● TASK DESCRIPTION: Copy the lines of the records word for word, starting at the line containing "Image resolution: width=518" and ending after the line containing "coord(393,230)".

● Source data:
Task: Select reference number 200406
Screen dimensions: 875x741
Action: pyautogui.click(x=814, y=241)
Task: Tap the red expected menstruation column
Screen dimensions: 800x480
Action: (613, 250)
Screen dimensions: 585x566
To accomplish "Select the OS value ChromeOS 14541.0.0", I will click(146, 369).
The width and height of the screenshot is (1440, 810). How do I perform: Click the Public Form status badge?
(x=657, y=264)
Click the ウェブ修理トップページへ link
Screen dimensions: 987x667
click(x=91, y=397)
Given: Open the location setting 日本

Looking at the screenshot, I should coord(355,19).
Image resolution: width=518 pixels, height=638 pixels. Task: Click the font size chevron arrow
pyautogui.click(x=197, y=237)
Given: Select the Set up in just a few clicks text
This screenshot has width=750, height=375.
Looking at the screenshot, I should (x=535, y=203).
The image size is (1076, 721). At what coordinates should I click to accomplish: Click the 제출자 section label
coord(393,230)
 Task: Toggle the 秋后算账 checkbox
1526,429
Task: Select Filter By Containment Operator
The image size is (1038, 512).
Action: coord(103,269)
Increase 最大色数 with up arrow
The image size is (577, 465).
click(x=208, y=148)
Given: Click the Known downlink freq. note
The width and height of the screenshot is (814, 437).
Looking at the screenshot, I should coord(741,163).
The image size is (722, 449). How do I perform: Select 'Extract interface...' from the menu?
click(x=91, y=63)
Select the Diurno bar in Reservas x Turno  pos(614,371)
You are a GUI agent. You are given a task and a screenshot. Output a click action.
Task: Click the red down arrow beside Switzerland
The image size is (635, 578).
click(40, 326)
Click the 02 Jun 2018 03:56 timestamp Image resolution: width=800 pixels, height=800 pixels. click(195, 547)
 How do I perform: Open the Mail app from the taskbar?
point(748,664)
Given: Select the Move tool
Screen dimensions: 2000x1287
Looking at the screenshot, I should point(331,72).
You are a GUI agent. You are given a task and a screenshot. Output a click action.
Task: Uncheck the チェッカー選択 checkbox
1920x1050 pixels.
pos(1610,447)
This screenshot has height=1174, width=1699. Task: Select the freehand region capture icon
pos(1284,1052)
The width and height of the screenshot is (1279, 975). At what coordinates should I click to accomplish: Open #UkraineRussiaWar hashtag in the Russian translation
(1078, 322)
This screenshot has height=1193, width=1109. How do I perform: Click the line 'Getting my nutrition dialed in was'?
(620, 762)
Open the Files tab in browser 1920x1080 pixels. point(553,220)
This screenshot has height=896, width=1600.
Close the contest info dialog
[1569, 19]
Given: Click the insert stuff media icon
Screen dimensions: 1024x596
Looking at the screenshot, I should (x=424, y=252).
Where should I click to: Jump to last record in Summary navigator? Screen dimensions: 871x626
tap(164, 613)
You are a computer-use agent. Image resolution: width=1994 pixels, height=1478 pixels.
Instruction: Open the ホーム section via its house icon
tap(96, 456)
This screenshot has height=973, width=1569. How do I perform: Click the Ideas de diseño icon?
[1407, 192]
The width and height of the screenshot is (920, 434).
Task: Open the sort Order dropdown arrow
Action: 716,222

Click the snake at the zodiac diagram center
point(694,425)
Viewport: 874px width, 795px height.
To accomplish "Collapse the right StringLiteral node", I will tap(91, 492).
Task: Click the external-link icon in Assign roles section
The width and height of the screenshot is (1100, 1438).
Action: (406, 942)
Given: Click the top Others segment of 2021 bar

● CORRECT RESULT:
Image resolution: width=518 pixels, height=638 pixels. Task: Click the font size chevron arrow
pyautogui.click(x=197, y=237)
Given: Select the Set up in just a few clicks text
This screenshot has width=750, height=375.
Looking at the screenshot, I should (x=535, y=203).
The image size is (1076, 721). At what coordinates should I click to accomplish: Click the 제출자 section label
coord(393,230)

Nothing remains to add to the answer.